### Page
--- BEGIN ---

WAYNE HIGBY

2017-higby-stone-gate

Jelly Beans-E  EXHIBITION

On view as a part of Earth, Sky, Time, Light, Space: The Ceramic Art of Wayne Higby

The Art Gallery at the University of Hawai‘i at Mānoa
January 17 – February 17, 2017

Wayne Higby Biographical Information

Wayne Higby is a ceramic artist and educator. His unique vision of the American landscape and its manifestation in work ranging from vessel form to tile, sculpture and architectural installation has brought him international recognition. His work is held in the permanent collections of numerous art museums around the world, including the Metropolitan Museum of Art, New York, the Victoria and Albert Museum, London, and the Museum of Modern Art, Tokyo.

--- END ---

### Written task
Rewrite the Wayne Higby page from "Wayne Higby Biographical" up to and including "Modern Art, Tokyo.", substituting "teacher" for "educator". The entries after the Wayne Higby page can be left aside.

### Provided records
--- BEGIN ---

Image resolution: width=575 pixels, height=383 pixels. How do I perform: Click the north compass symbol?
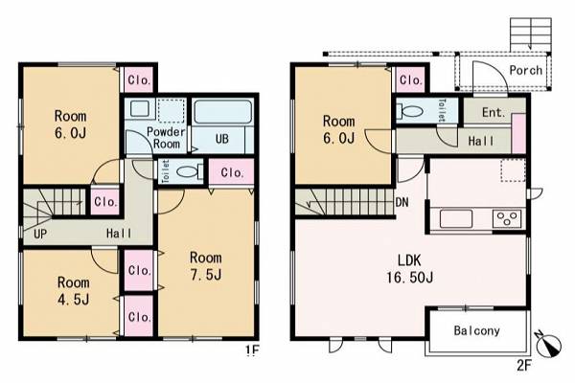coord(548,344)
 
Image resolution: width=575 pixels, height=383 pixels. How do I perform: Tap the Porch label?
coord(525,70)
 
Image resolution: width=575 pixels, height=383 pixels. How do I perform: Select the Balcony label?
coord(476,330)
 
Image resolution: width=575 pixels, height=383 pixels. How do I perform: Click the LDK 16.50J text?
coord(409,269)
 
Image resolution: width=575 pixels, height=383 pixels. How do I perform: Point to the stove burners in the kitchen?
coord(507,219)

--- END ---

### The output
Wayne Higby Biographical Information

Wayne Higby is a ceramic artist and teacher. His unique vision of the American landscape and its manifestation in work ranging from vessel form to tile, sculpture and architectural installation has brought him international recognition. His work is held in the permanent collections of numerous art museums around the world, including the Metropolitan Museum of Art, New York, the Victoria and Albert Museum, London, and the Museum of Modern Art, Tokyo.